REQUIREMENT 1:
According to the survival garden passage, what two qualities should the plants in a survival garden have?
REQUIREMENT 2:
Carry on the survival garden passage from where it stops.

DOCUMENT SECTION:
= = = = =

There are never any guarantees that our grocery stores will continue to be stocked full of food, or that a natural disaster will allow us safe roads to drive to the store on. Many emergencies are such that there is no time to start growing a garden, or just begin gaining experience at growing food. Perhaps that knowing this, you have already started a survival garden of your own.  But the only question remaining is, “how do I keep a survival garden thriving all year long?” Growing your own survival garden is similar to any other garden in terms of chores and maintenance, but do keep these points in mind:

Sustainable Plant Choices: A survival garden should include plants that are both nutritious and perennial.  It is also advantageous to choose plants with a long, repeated harvest. A survival garden that only requires daily and weekly tasks like fertilizing, mulching, pruning, weeding and watering is a far less daunting than starting a garden from scratch each season.  Also, while perennial plants need nurturing, they are also fairly forgiving for new gardeners, and when temporarily neglected. Good choices to include in your garden are: asparagus, root vegetables, beans, artichokes, horseradish and a variety of herbs.

Become An Expert! Do your research about each fruit, vegetable and herb you grow in your garden. Buy a few books or search online for instructions on the best techniques for proper planting, maintenance and harvesting in your garden.  There is no substitute to knowledge and experience to ensure your garden will thrive when you need it most.

= = = = =

SUPPLIED ENTRIES:
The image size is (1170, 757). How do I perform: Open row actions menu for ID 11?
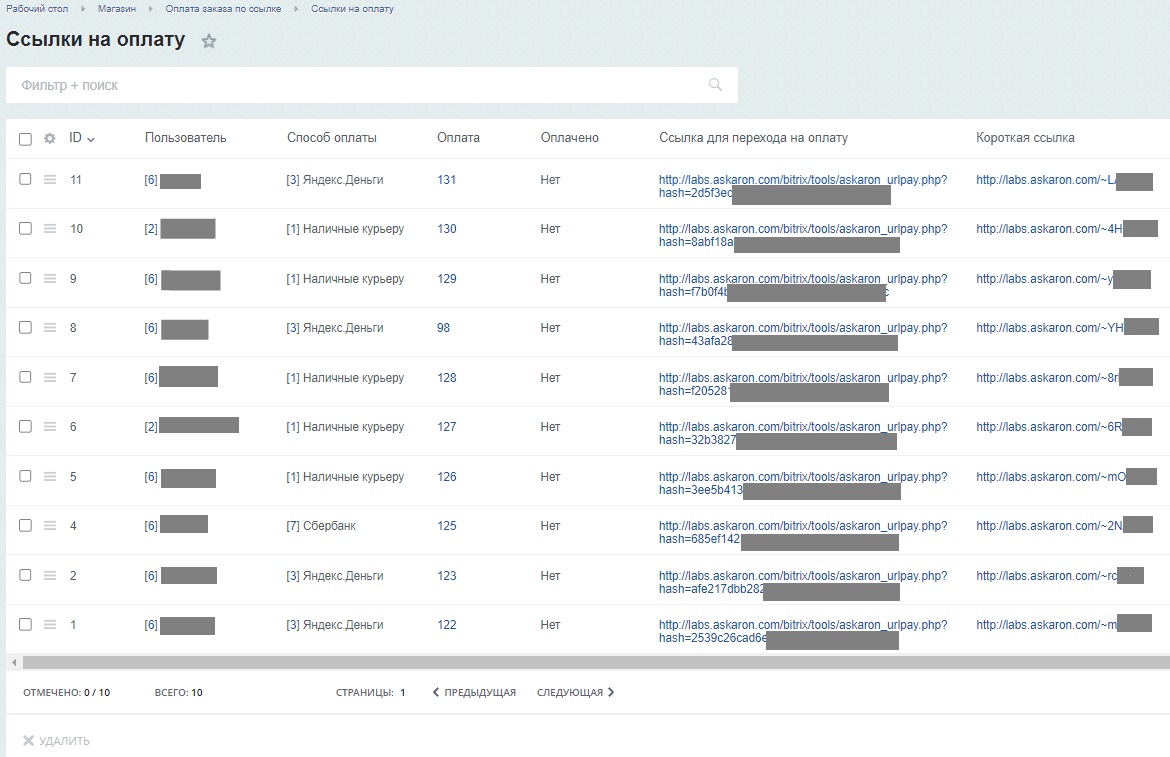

= = = = =

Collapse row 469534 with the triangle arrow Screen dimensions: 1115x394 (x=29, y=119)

= = = = =

ANSWER SPACE 1:
They should be both nutritious and perennial.

ANSWER SPACE 2:
Proper Planning: When including more plants in your survival garden, space should be optimized the best way possible.  Stagger and plant close together, and pay special attention to plants that have deep root systems. Plants that have deep roots (like tomatoes,) should be grown next to plants with less intrusive roots (like lettuce).  Take a look at our post on Companion Planting for more information on plants that grow well together.

Many survival gardeners also like to create designated areas for the variety of plants growing in their garden.  Separating and labeling medicinal herbs, vine vegetables and culinary plants may prove very helpful and accessible when in an emergency situation.

Seed Saving:  In an emergency, no one can afford to waste money or allow a garden to fail. In fact, some emergencies can last for more than one season or year.  Saving seeds from plants that are vigorous and thriving can ensure well-grown food years in the future.  To get the most out of your seeds, first be sure to never use hybrid or genetically modified seeds, as these will not be able to reproduce. Using non-hybrid seeds, also known as open-pollinated, allow you to reproduce the same plant and yield seeds every year.  Keep watch for vegetables and fruit in your garden that are free of disease, yield a high number of produce, and are the best looking (also – resist the urge to eat them!).  Mark that plant with a stake or ribbon. Allow the seeds to fully ripen before harvesting, and carefully place them indoors for drying.  A paper bag or clean newspaper will work just fine.  Once dried, store seeds in a labeled, airtight container or clearly marked envelope. Seed saving can only occur when non-hybrid seeds are planted. You can find a wide variety of non-hybrid seeds within Humble Seed’s The Producer- which makes the perfect survival seed bank.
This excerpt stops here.